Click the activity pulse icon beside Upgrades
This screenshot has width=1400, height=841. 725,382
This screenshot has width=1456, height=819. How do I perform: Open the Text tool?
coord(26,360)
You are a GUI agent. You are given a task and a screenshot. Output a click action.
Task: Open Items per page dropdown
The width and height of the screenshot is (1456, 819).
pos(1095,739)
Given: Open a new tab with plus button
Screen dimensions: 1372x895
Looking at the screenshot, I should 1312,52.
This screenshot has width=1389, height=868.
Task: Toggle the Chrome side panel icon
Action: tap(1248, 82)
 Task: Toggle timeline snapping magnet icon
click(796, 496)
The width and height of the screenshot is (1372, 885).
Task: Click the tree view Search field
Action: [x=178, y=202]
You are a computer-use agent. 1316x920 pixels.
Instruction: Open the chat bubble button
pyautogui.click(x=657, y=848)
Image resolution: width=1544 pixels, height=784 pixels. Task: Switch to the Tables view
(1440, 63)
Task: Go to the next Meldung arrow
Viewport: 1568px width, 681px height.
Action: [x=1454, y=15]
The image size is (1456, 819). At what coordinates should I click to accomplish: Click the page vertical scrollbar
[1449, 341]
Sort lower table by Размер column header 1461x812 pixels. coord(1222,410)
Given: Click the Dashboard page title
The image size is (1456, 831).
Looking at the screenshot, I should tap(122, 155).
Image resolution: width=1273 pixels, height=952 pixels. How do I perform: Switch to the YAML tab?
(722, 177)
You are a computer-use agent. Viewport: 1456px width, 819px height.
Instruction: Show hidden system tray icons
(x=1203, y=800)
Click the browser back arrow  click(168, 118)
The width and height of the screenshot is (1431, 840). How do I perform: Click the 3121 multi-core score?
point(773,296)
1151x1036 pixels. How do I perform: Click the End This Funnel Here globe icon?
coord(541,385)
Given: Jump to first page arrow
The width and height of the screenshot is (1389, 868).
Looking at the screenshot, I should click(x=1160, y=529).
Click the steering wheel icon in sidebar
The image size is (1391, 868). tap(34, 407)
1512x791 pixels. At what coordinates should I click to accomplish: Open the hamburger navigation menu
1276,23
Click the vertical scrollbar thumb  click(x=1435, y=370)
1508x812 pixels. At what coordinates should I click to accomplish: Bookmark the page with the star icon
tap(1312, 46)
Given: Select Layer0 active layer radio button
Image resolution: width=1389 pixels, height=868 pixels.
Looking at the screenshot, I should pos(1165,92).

***

### Exercise description
Of the lines above, extract only those from the line with "Given: Jump to first page arrow" to the line with "Click the vertical", both included, exactly as written.

### Task result
Given: Jump to first page arrow
The width and height of the screenshot is (1389, 868).
Looking at the screenshot, I should click(x=1160, y=529).
Click the steering wheel icon in sidebar
The image size is (1391, 868). tap(34, 407)
1512x791 pixels. At what coordinates should I click to accomplish: Open the hamburger navigation menu
1276,23
Click the vertical scrollbar thumb  click(x=1435, y=370)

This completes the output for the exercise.